Red.:   Gabriël van den Brink laat zich hier van zijn verkeerde kant zien. Er is nog nooit een consequent lik-op-stukbeleid geweest, dus over de effecten kan hij niets zeggen. een consequent lik-op-stukbeleid betekent dat iedere escalatie van de kant van het publiek wordt beantwoordt, en als men te dreigend wordt, dat de politie het recht heeft op passende wapengebruik. En dat dan ook moet doen. Dat zal de neiging tot nabootsgedrag razendsnel de kop in drukken.

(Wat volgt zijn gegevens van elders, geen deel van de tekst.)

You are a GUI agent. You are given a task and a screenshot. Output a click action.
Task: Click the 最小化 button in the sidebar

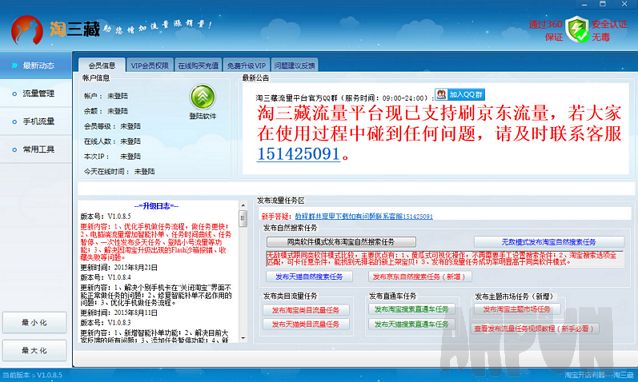pyautogui.click(x=35, y=322)
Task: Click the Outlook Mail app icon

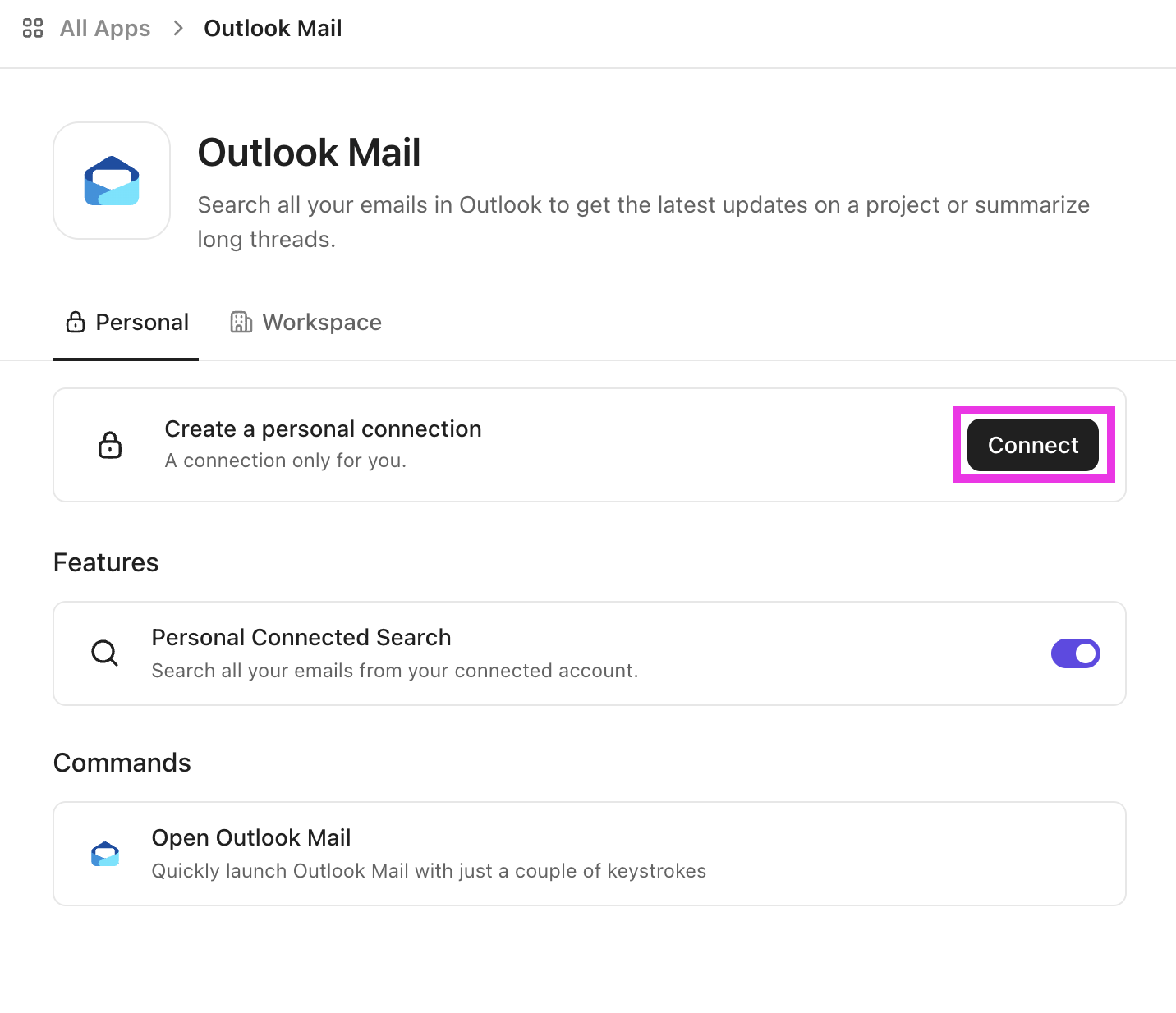Action: point(111,181)
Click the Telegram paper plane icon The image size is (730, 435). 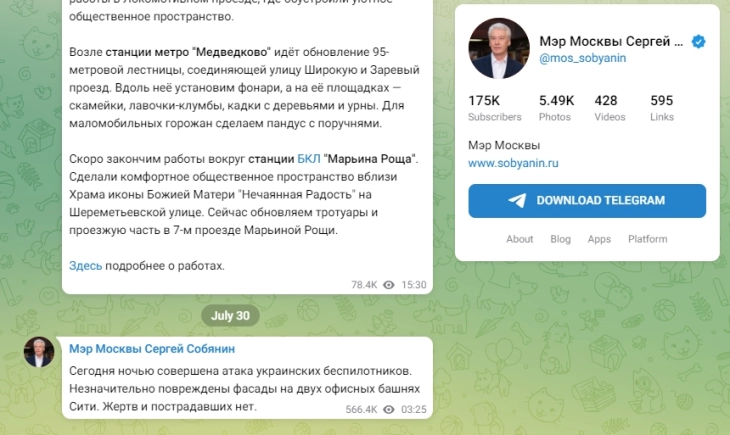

Het zijn natuurlijk ook dit soort praatjes geweest,m die er toe hebben bijgedragen dat de zaak nu zo uit de hand gelopen is - men heeft niet op tijd grenzen aangegeven. Let vooral ook op het gebruik van de term 'te hard optreden', naar aanleiding van een enkel geval, tegenover vele de andere kant op. Het is natuurlijk het publiek dat in dit soort gevallen "te hard optreed". En als er te hard moet worden opgetreden, dan liever van een enkel geval van politie, dan vele gevallen van publiek.


Terug naar Linkse denkfouten, individualisme  , Politiek lijst  Politiek & Media overzicht  , of naar site home  .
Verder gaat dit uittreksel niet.